Now let us turn to the three other major tasks. They each involve the delivery of services – to the returning traveller or visitor at our ports, to old people in hospital, to individual taxpayers. A clue to what is wrong can be found in the Treasury Select Committee report on HM Revenue & Customs published in the summer. In a section headed "Organisational Culture", the Committee found a "command and control" approach to management. "Middle managers are discouraged from reporting back to the top 'bad news' or news that projects and initiatives are becoming unmanageable or are going awry. Such reports are regarded as 'negativity' and will damn career progress... thus at the top senior managers are largely unaware of the difficulties, problems, and obstacles that the bulk of the organisation faces."

This is authentic stuff. For when Margaret Thatcher was prime minister, she introduced a system of managing the delivery of public services that was similar to manufacturing cars – tasks were broken up into their component parts, work was measured and timed and individual workers did one thing, and one thing only. This was developed and refined by Tony Blair and Gordon Brown. Tony Blair even created a delivery unit at 10 Downing Street run by Michael Barber. But this approach has not worked because, unlike vehicles on the production line, human beings don't fit into tidy categories that can be processed at speed. At the same time, public-sector managers learn to "game" the system to protect their backs. The delivery of public services requires techniques and procedures that are more sophisticated and more nuanced than those found in a factory. These systems exist, but there are as yet only a few examples in the public services.

When you find a large and complex task that is being mishandled, you are entitled to conclude that the people in charge are either not sufficiently intelligent, or not knowledgeable enough or that they lack training – or, as is usually the case, some combination of all three. As far as Government ministers go, we can rule out lack of ability as a cause. There is ample brainpower around the Cabinet table. We are left with lack of knowledge (or just know-how) and lack of training.

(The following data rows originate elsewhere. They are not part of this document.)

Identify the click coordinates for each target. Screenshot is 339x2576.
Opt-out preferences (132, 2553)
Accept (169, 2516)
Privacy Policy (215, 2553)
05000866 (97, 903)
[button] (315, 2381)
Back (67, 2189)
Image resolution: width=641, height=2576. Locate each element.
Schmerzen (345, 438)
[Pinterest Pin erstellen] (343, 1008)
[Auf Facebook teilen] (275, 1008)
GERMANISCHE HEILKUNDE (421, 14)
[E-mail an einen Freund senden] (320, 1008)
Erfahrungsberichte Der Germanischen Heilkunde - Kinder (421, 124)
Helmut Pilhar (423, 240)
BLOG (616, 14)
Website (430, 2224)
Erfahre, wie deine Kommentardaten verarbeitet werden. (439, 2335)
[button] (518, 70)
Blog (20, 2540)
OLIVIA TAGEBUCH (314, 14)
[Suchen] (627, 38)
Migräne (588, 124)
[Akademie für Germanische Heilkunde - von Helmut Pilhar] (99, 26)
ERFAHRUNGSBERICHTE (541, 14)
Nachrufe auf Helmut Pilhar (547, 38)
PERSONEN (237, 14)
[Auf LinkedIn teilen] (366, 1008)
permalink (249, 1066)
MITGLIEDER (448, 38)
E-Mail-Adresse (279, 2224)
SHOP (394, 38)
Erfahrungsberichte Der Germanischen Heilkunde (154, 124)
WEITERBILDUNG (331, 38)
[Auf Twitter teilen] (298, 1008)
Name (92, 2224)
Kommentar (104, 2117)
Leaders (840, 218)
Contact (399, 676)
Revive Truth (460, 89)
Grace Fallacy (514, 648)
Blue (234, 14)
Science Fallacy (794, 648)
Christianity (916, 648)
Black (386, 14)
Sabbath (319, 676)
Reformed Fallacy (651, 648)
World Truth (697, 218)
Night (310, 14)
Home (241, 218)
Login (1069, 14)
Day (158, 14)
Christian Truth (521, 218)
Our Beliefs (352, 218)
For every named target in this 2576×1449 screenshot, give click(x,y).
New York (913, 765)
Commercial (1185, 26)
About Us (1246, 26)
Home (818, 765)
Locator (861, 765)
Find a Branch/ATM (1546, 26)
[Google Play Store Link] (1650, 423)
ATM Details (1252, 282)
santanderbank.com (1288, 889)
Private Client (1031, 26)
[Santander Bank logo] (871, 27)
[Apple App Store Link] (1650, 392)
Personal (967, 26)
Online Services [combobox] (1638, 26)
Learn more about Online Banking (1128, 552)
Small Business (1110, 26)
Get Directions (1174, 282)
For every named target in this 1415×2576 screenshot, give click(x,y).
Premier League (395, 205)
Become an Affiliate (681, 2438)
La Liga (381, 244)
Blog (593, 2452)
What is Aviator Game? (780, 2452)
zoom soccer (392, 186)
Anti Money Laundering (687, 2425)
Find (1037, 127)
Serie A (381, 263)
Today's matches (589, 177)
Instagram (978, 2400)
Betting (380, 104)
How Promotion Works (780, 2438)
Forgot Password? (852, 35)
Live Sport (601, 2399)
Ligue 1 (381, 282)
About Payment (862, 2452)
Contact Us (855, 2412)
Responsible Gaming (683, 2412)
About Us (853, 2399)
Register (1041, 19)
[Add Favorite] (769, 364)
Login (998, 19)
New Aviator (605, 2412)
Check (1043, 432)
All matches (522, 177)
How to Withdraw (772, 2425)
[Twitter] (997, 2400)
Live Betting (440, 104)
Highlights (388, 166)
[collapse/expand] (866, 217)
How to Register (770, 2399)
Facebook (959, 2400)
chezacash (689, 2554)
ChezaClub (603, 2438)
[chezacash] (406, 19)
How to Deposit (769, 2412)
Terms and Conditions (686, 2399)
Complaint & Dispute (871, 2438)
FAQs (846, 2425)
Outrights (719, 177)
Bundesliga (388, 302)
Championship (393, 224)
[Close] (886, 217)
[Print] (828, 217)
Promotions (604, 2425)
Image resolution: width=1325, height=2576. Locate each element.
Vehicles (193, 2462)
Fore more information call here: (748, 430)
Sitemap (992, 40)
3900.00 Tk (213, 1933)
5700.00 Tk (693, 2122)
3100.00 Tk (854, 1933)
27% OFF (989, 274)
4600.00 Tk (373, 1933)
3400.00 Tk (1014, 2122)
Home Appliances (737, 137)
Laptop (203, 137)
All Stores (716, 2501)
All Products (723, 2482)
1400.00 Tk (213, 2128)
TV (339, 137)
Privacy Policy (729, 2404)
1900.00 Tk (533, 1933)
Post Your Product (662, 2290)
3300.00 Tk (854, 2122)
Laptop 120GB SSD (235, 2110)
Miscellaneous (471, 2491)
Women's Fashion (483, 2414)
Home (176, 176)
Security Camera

This in turn directs us to the quality of members of Parliament, the sole source of ministerial appointments. Few MPs have any experience of handling large and complex tasks, whether, say, running a big school, or a major charity, or a business. They have often only been professional politicians. And politics remains one of the few walks of life where training is never considered. How arrogant is that?

Until Parliament attracts more people who have done something worthwhile outside politics, and until it is admitted that even MPs require training in government, dysfunction will swell and grow. Politicians are always trying to reform us. I really would like them first to improve themselves.